In the old Iraq, it was better to err on the side of nosiness than to appear cold or distant. It was perfectly normal to grill strangers on their marital status and the price of their possessions.
Little by little, that warmth has been bled away by war. Tension pulls on the city now. The atmosphere is thick with intrigue; it feels film noir, cloak and dagger. Except it is real - and deadly.
Amid the fear and loathing, a long-standing tribal tradition has disappeared. Etiquette used to require men to ask one another about their jobs; it was a way of showing concern for a friend's livelihood and to demonstrate willingness to help a man if he had fallen on hard times.
These days, though, to ask about jobs is impolite - perhaps even dangerous.
"A lot of people are killed for no reason, so what do you think they'll do if you work for the Americans?" Abdullah asks. "That's it. You're a traitor."
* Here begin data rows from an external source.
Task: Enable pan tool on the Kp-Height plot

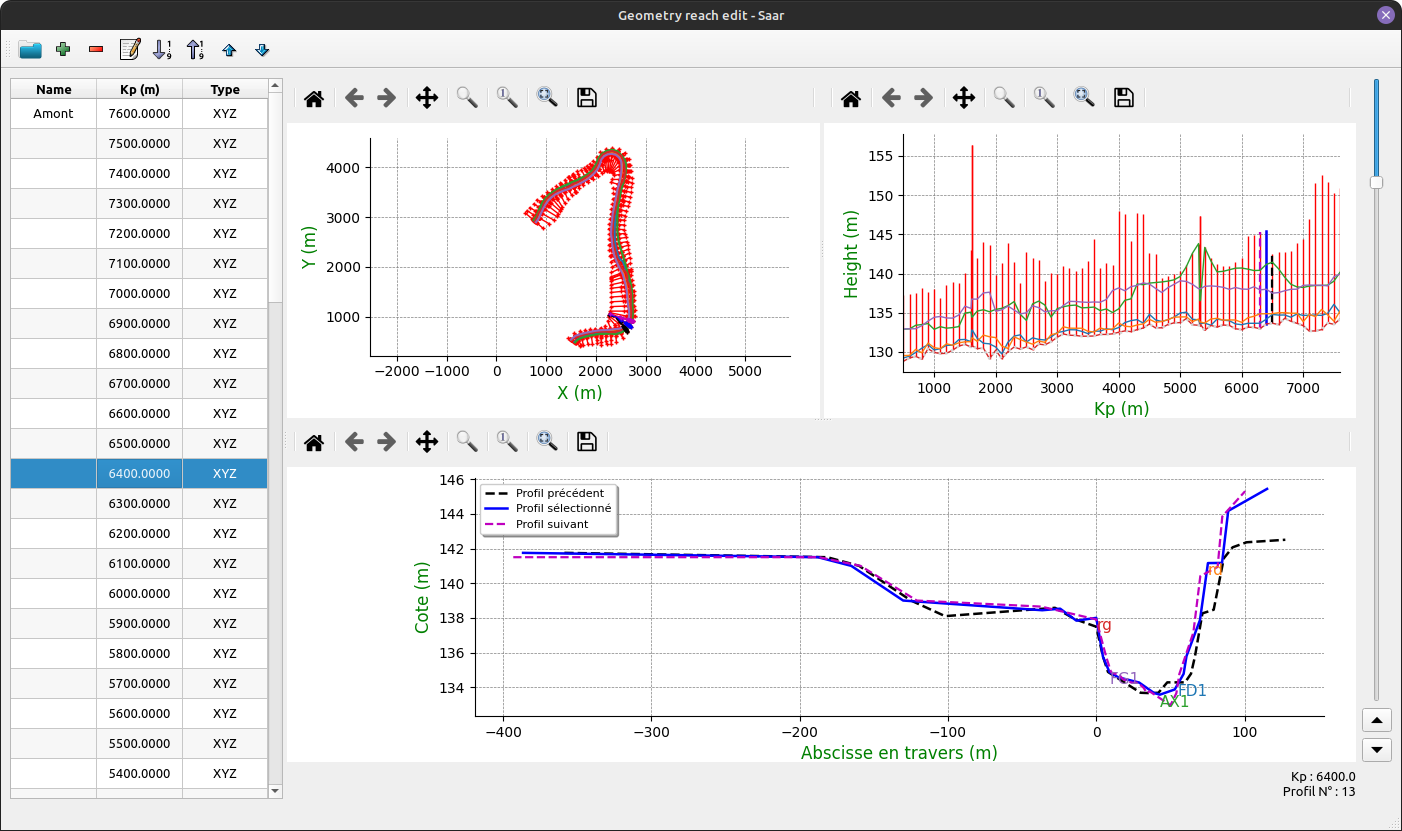Action: point(964,98)
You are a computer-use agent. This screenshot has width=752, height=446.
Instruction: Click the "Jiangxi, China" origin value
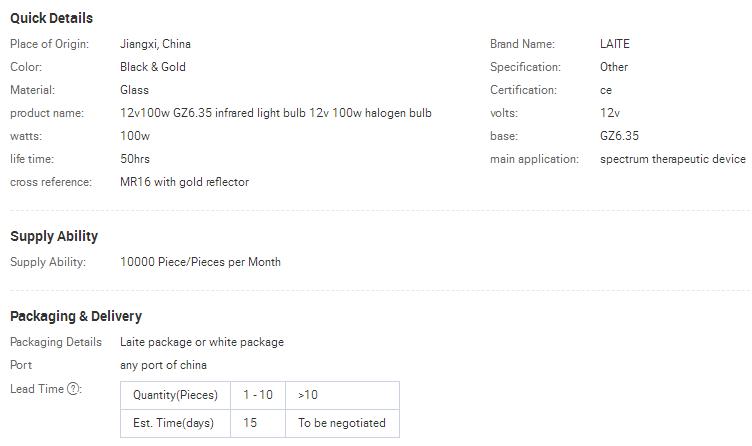point(155,44)
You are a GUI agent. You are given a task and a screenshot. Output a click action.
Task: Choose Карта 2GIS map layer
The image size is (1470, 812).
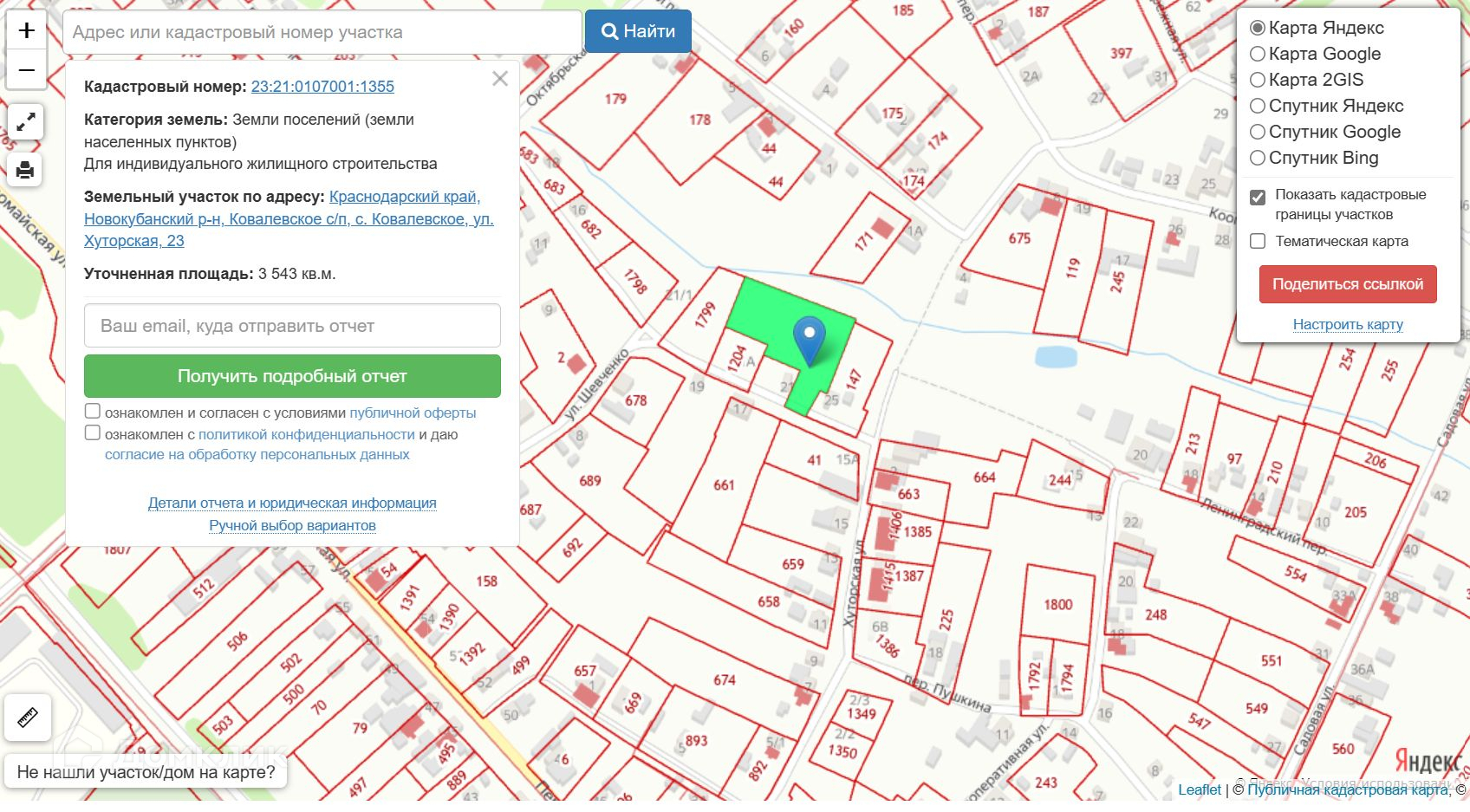click(x=1258, y=80)
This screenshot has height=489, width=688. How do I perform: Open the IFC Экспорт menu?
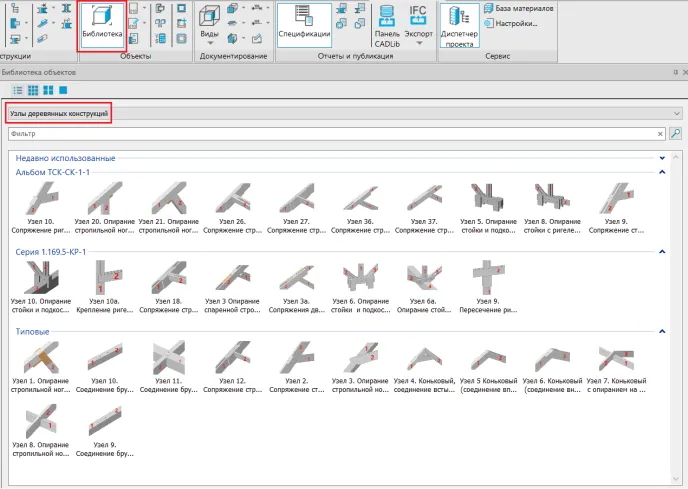coord(419,27)
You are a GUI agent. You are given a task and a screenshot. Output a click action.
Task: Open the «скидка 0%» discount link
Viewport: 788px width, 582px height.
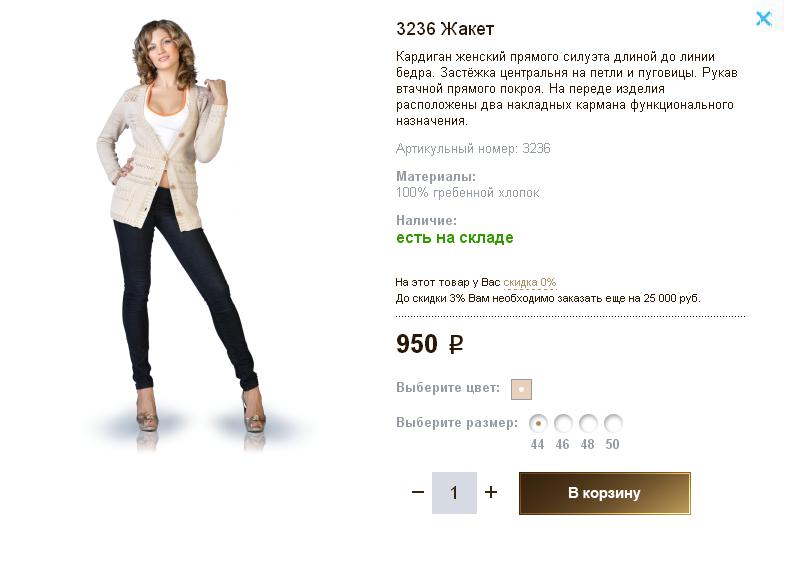(530, 283)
Working for the Iraqi government is no better - everybody from university professors to national athletes to traffic police has been slaughtered by insurgents determined to bludgeon civic and social life to a standstill.
Iraq may be the only country in the world where militia members and anti-government insurgents walk the streets with bare faces while government workers, soldiers and cops cower behind masks. "I wear a mask because I don't want people to know I'm working for the police," an officer named Ahmed Ali (34) says on a recent afternoon.
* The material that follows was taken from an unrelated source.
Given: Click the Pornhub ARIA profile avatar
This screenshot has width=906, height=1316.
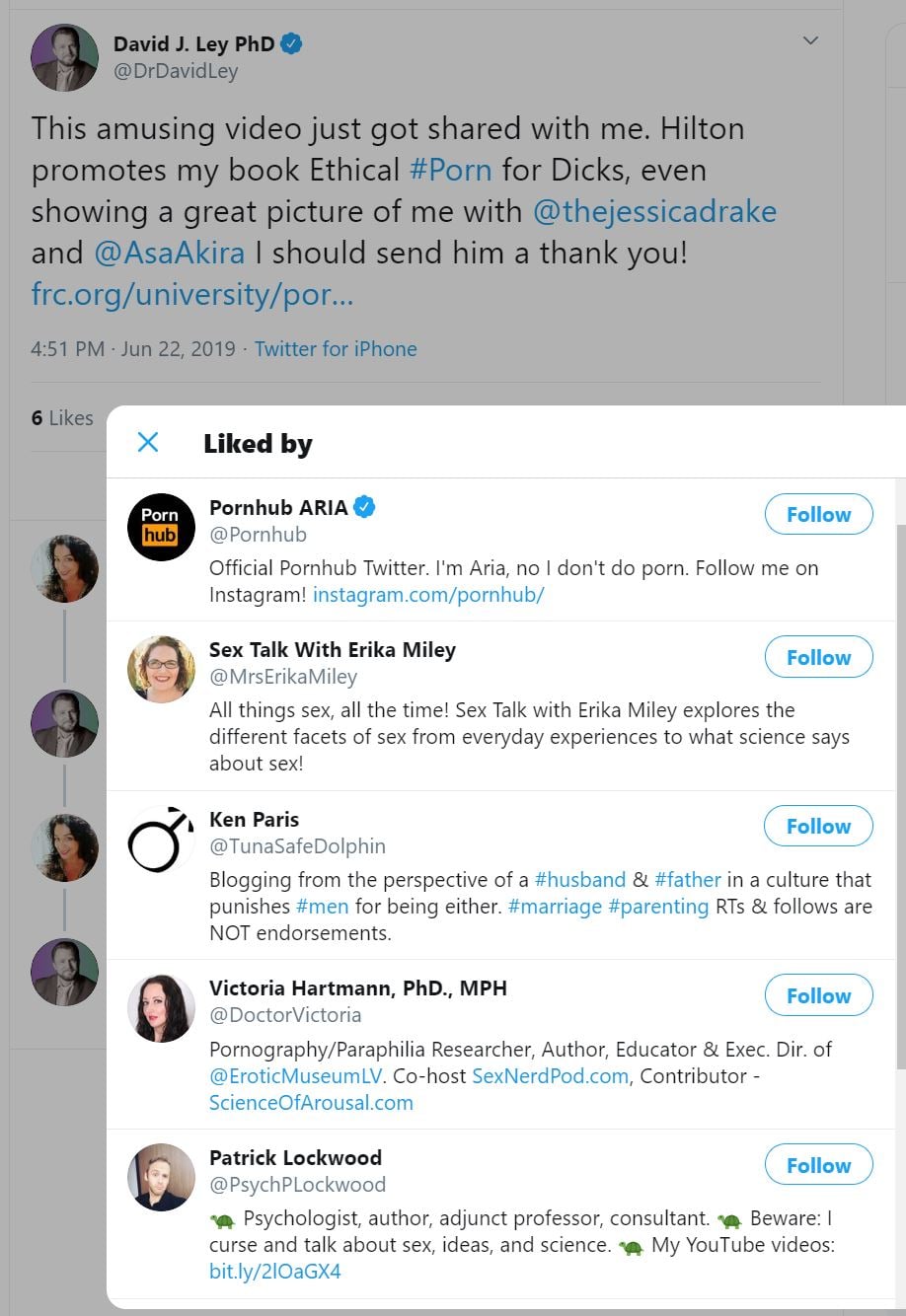Looking at the screenshot, I should (161, 527).
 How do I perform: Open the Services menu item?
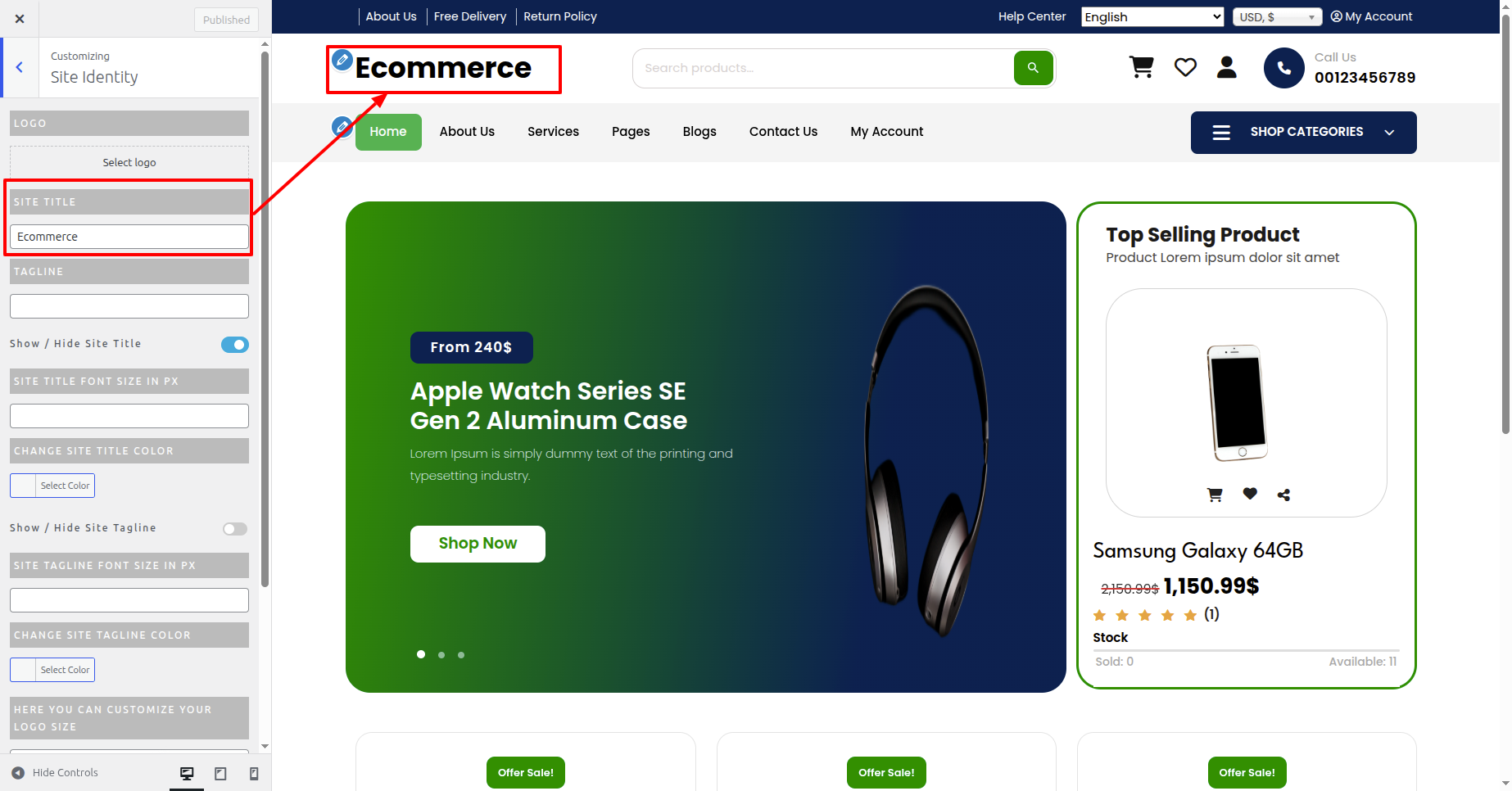click(553, 132)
It was lunch hour and he and some of his colleagues had driven across Baghdad through the 110-degree heat to gobble down lamb kebabs in a neighbourhood where they knew fewer people.
The men are stationed in the volatile Dora area, south of downtown and one of Baghdad's bloodiest sectarian battlefields.
Clad in matching blue button- down shirts and navy trousers, their pistols holstered on their waists, they admitted they didn't dare bring their badges or uniforms home, not even to launder them.
Amid the fear, some profit. The document forger, for one.
Assad Kheldoun (29), who operates out of the religiously mixed neighbourhood of Shaab, grinds out fake identity cards for about €24 apiece. "Exactly like the original," he boasts - but with one difference: a false name.
He's not selling to hustlers or mischief makers. Most of his clients are bus drivers, highway workers or car repairmen - people forced to make their livings in Iraq's mean streets.
Last names are sectarian giveaways in Iraq, often deriving from tribes commonly known to be either Sunni or Shia.
Jaabour or Dulaimi, for instance, mean "Sunni" to Iraqis; so does the first name Omar.
"People are getting killed because of their names," Kheldoun says. "In the past few months, everybody is asking for a false identity card. It's a phenomenon now. The people are scared."